List of tasks>
**A.** In the blog excerpt, why did the daughter ask her mother not to post the finished project on Facebook until she had handed it in? Answer in one to three sentences.
**B.** According to the blog excerpt, how did the daughter decide to show herself and her two older brothers in her project?
**C.** Quote the blog excerpt from "Five on Friday: These" up to and including "like it either.".

START Document section

5. The boys had such a bad case of spring fever, they forgot to bicker with and exclude their little sister from their game:







Friday, February 21, 2020

Five on Friday: Family Forest

The fourth grade family tree project can be tricky. Not for our first two kids, but they are ours biologically and so this sort of project was designed with them in mind.

Our next two kids are adopted. As much as I wanted them to represent both of their families, I gave them the choice on how to complete it. E, who is older, chose to only represent his adoptive family on his tree. Z, who is younger, always does what his older brother does (even though he will strongly deny that). I'll admit I was a little disappointed but I respected their decisions.

Now our youngest child is in fourth grade and immediately announced that she wanted to include both of her families. I was thrilled but also had no idea how we were going to do it. Once again, I followed my child's lead and am so glad I did.

Here are some highlights and grats from working on this project with her:

1. I am so thankful to her teacher! The first part of this project involved writing down where my child's ancestors came from. When I reached out to her teacher to discuss this, I learned that she had already read a book and had discussions with the class on all of the ways our country was populated that included Native residents, immigration and slavery.

2. This teacher has had students with blended families create unique trees before but never had an adopted student who wanted to represent both of their families. I am further thankful to her teacher for being very receptive to letting our daughter take the lead on how to approach this.

3. The way she tackled it was completely unique, just like her and her families. Two families deserve two trees. I asked what about her and her two older brothers who are a part of both families? How would they be represented? They would be gold leaves that touched both trees.

Hard to tell from this picture, but her leaf is much more sparkly than her brothers' leaves.
4. I found myself once again extremely grateful for our relationships with birth family that made asking for more names and information much easier.

5. The final result: not a family tree but a Family Forest. She felt so proud of it that she asked me to not post on Facebook until she handed it in . . . she was convinced a classmate would see it and steal her ideas!

Friday, February 14, 2020

Five on Friday: These Kids & Their Weird Eating Habits

One time my Mom was going to watch my kids for a few days and wanted to know what they all liked to eat . . . now you know where I get my amazing sense of humor from. Good one, Mom!

Of course they were younger and pickier then, but there is still very little that all five would agree on for a meal. They've also hung onto a few interesting eating habits like:

1. G, at 17 years of age, maintains that he only likes cheese if it's melted.

2. This little gal really wants to gross out her siblings by insisting that she likes food that they all find disgusting . . . but after a bite or two she realizes that she doesn't really like it either.

END Document section
START Input data

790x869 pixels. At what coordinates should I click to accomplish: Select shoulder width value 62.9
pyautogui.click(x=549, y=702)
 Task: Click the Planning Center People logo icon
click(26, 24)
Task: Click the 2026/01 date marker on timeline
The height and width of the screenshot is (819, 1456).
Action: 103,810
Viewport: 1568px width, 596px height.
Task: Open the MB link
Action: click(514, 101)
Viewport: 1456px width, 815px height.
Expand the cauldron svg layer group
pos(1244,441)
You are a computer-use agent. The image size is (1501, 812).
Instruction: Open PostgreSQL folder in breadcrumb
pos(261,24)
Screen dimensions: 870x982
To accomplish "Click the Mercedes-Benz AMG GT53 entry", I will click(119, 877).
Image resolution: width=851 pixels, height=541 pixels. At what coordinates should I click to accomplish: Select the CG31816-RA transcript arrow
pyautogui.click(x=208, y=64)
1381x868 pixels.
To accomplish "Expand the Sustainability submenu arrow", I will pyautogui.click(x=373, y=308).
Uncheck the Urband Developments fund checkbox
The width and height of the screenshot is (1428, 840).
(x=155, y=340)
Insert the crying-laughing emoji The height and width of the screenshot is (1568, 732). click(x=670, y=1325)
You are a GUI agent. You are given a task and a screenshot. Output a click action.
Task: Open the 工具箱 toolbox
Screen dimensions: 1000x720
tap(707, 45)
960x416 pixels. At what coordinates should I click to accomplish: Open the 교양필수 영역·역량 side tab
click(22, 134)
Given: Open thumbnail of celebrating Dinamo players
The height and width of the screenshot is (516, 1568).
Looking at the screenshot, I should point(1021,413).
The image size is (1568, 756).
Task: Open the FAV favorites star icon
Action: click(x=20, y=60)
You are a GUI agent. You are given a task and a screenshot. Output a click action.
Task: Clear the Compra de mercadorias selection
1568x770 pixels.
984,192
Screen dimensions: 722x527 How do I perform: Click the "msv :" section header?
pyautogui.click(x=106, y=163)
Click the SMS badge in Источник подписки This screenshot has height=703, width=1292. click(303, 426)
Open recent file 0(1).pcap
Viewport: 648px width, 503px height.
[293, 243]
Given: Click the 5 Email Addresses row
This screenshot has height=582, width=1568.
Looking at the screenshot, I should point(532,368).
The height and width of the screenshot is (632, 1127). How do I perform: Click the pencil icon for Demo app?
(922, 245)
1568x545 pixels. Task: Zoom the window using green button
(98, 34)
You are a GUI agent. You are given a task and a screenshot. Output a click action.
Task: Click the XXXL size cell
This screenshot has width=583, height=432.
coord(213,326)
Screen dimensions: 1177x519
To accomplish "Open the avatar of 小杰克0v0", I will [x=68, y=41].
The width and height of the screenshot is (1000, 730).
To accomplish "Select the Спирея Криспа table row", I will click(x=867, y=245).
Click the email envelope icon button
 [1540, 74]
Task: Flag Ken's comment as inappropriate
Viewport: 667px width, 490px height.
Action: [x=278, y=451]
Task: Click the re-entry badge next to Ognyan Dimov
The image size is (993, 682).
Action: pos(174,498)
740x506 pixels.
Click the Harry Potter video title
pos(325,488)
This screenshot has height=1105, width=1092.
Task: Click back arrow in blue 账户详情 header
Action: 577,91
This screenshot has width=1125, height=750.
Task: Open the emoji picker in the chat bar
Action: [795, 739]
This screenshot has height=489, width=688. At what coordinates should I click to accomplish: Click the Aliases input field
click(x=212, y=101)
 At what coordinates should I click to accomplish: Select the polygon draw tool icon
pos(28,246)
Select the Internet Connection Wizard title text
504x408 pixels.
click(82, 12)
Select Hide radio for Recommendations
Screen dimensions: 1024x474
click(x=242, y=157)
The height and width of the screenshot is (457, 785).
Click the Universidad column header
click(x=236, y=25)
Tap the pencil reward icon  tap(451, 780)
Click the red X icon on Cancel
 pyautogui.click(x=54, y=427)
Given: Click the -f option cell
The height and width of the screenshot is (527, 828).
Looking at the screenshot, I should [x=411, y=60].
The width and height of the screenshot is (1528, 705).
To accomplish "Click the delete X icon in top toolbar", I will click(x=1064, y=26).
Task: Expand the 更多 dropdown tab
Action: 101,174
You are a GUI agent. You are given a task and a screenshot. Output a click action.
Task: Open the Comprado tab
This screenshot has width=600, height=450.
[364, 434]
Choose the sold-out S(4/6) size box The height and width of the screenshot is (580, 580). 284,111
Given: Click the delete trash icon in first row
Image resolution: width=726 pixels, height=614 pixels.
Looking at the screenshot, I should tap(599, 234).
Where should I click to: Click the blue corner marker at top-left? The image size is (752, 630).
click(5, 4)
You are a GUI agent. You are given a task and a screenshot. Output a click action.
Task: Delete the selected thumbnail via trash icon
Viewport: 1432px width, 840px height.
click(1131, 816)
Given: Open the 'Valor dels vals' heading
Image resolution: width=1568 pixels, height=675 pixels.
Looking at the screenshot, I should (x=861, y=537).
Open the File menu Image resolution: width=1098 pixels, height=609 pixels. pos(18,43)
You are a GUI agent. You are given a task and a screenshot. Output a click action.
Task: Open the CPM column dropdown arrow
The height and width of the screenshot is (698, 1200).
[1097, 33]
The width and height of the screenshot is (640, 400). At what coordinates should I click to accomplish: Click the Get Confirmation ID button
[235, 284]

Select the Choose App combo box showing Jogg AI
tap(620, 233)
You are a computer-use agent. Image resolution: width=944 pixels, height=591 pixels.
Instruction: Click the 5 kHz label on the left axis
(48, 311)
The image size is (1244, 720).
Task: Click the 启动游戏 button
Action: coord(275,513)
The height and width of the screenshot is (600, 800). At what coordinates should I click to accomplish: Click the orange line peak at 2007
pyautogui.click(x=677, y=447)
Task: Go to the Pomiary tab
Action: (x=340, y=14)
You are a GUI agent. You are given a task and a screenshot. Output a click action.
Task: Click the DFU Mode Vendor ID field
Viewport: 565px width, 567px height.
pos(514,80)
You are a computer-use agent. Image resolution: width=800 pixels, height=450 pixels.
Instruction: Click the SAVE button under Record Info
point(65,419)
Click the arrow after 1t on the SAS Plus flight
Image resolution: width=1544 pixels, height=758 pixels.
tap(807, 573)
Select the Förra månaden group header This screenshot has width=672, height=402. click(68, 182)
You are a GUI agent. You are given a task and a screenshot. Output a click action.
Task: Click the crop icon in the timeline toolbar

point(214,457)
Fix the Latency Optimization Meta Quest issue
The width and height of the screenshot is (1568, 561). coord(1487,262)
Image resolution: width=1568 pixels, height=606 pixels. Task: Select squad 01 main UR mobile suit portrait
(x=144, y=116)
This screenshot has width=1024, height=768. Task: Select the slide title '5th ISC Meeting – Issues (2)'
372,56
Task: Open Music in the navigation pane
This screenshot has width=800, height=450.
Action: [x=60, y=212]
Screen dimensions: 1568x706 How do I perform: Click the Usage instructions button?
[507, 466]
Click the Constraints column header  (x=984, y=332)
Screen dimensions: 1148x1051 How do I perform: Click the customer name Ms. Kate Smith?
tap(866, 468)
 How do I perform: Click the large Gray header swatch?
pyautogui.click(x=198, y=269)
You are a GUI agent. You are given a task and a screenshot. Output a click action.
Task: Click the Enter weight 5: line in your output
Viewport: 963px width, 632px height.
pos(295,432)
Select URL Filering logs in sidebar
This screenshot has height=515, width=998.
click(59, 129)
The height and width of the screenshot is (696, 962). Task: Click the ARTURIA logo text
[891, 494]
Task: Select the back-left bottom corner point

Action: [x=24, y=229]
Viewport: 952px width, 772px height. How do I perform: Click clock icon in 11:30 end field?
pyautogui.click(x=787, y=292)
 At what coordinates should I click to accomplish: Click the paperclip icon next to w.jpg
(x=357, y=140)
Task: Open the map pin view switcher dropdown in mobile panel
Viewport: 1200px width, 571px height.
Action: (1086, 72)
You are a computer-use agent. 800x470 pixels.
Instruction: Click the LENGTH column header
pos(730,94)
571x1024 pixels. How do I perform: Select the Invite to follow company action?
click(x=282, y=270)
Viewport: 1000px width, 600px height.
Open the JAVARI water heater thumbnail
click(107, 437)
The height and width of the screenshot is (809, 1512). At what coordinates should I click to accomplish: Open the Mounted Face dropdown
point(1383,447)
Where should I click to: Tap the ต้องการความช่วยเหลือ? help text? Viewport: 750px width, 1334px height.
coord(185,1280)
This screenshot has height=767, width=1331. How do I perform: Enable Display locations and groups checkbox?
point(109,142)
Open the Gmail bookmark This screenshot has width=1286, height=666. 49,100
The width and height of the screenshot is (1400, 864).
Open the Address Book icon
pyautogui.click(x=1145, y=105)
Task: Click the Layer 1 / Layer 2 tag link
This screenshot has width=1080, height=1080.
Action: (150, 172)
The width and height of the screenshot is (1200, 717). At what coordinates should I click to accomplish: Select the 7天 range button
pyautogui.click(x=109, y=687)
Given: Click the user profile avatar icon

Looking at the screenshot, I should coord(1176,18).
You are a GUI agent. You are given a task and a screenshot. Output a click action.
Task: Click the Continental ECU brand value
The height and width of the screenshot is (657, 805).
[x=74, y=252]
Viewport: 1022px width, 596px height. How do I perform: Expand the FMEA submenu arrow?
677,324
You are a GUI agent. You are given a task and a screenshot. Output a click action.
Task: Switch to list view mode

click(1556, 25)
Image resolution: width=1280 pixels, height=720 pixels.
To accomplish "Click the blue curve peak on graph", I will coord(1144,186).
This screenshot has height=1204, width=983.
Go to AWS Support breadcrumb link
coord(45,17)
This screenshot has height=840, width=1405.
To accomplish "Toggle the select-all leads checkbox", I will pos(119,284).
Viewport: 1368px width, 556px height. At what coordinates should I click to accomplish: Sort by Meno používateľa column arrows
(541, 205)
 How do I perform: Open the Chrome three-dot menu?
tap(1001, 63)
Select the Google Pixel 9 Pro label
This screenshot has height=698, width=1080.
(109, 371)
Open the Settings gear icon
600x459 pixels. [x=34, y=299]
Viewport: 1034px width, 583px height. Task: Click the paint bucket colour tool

END Input data

Solutions to each task>
**A.** She was convinced that a classmate would see it and steal her ideas.

**B.** As gold leaves that touched both trees.

**C.**
Five on Friday: These Kids & Their Weird Eating Habits

One time my Mom was going to watch my kids for a few days and wanted to know what they all liked to eat . . . now you know where I get my amazing sense of humor from. Good one, Mom!

Of course they were younger and pickier then, but there is still very little that all five would agree on for a meal. They've also hung onto a few interesting eating habits like:

1. G, at 17 years of age, maintains that he only likes cheese if it's melted.

2. This little gal really wants to gross out her siblings by insisting that she likes food that they all find disgusting . . . but after a bite or two she realizes that she doesn't really like it either.